Then one day while walking with Duchess, my walk was disturbed by a sharp pain in my right hip, sending a jolt down my leg. Oh my, I thought, I must have stepped down on a rock or uneven surface. I didn’t think much more of it, until of course it recurred. And then recurred again. And again.

As these things typically do, it gradually got worse over time. I consulted with doctors, an osteopath, an acupuncturist, a couple chiropractors, and several massage therapists. I even tried “energy healing” and reflexology. But nothing was going to halt the slow and steady deterioration of my right hip.

After trying to “will” it away, hoping it was something temporary and treatable (like everything else had been in my experience to this point), I got serious about diagnosis. However, when the first orthopedic surgeon told me that I had arthritis, I was very dismissive. Since she didn’t even have an x-ray to review, I kept looking for another answer.

When I finally did have it x-rayed, sure enough, I had “advanced degeneration” of my right hip. Osteoarthritis, the bane of many people over 50, was now an acknowledged part of my daily existence. Not only that, it was in such an advanced state that everyone I consulted advised me that I would need a hip replacement. Soon.

The first signs of degeneration were intermittent pain. It escalated to the point that I was on pain medication every day. I literally set my alarm early to take my pain medication, so that I could take my pills and get a little more sleep and then get up after they had taken effect.

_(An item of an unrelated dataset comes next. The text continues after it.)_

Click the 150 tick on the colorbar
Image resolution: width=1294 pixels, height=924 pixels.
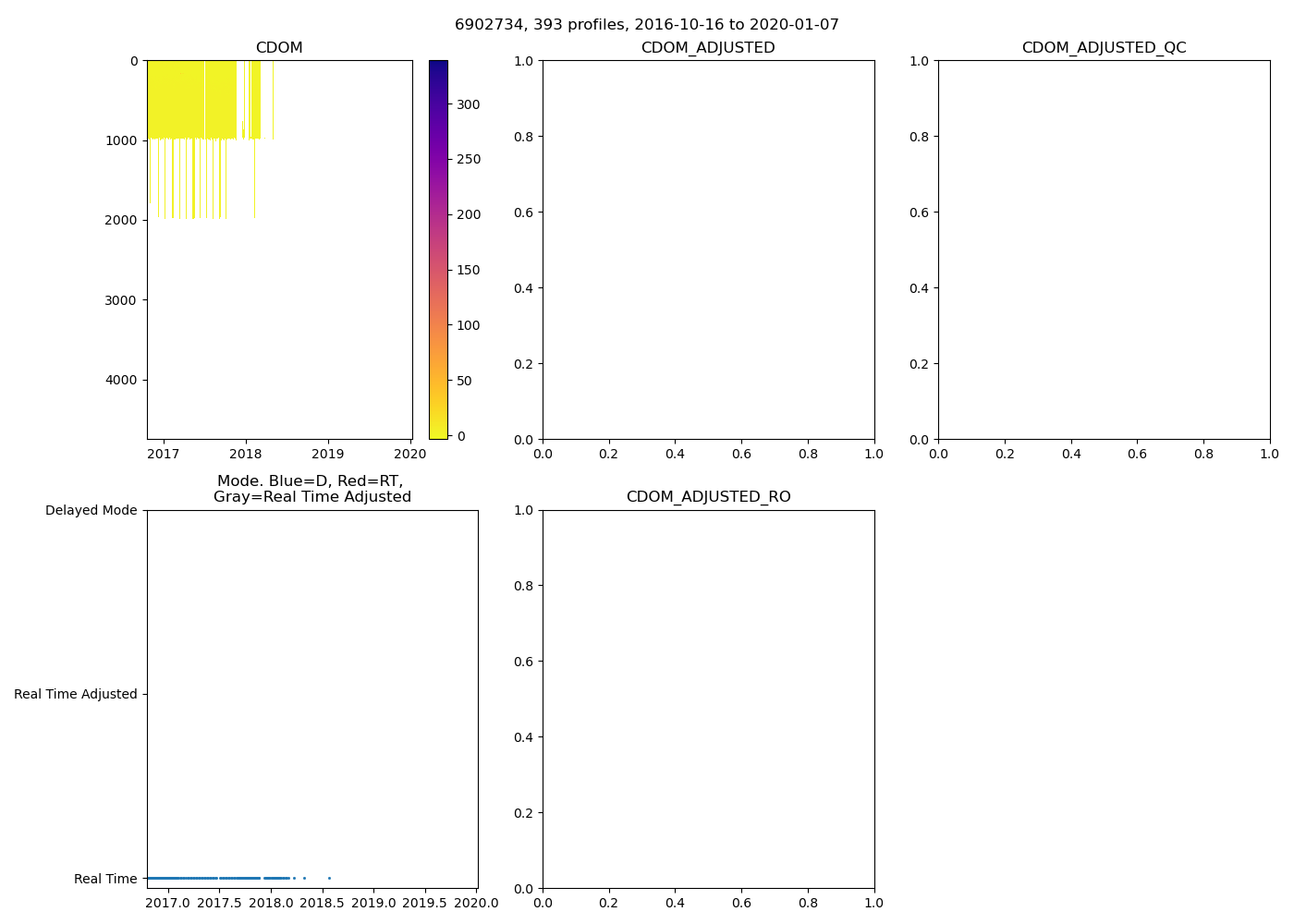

Initially I didn’t let it slow me down. I maintained my job. I kept walking the dog. I even did tai chi. I took vacations, and walked through airports, through hotels, sight-seeing and shopping. I took pain medication, and just kept going. It’s only pain, after all. I can deal with it. I don’t have a terminal illness. Life goes on.

The people around me barely took notice. Occasionally I would limp, and someone would comment, “what’s wrong with your ankle?” or alternatively “what’s wrong with your foot?” Rarely did they guess hip. Next time you see someone limping, try to guess where the pain is. It’s not that easy, unless of course they are holding a body part.

I clearly remember one day in a store, when my pain meds were wearing thin. I was limping worse than usual, and my companion that day said something to the effect of “knock it off.” As if I was somehow overacting or being dramatic. You know – stop limping around like a gimp. YOUR limping is upsetting ME. Why is that even possible? How does someone else limping have any bearing on you? My understanding of what it means to be the person who is physically challenged was just beginning to take shape.

My limping went on and on. Once I started using a cane, understandably the comments intensified. What’s wrong? What happened? Are you okay? These were the typical questions. Of course I answered simply “it’s hip arthritis” or “I have a hitch in my get-along.” I was hoping to be left alone and no longer the subject of this intense and uncomfortable scrutiny. But some people persisted. “How bad is it? How long has this been going on?”

I had suspected for a long time that I don’t like being pitied, and now I was certain of it. And I definitely don’t like being the center of attention due to a physical defect. I don’t like being the victim or the person with the problem. I prefer being the helpful person with the answers and the resources who aids other people.

Here I am, all benevolent and kind, assisting the “less fortunate.” I had never thought about the subtle reality of that situation. By definition, if I help the less fortunate, that makes me MORE fortunate. I am above the rest. What an ego trip, hidden as benevolence. I never thought of it that way before, and now I feel somewhat ashamed.

When you see someone struggling, the most natural impulse is to render aid (at least for me). Now I realize that I must ask permission, unless the other person has already specifically asked for help. Yet another lesson.

Also, my vulnerability was a shock to my system. I was used to being able to fend for myself. Feed myself, clothe myself, bathe myself, get things for myself, and so forth. If I was walking alone somewhere, I had the sense of self-sufficiency that I could take care of myself. I could run, or scream, or even fight back if someone tried to attack me. Or if my car broke down, I could handle it and get help, or at least feel safe until help arrived. Or if I was out in the woods or away from civilization, I could survive.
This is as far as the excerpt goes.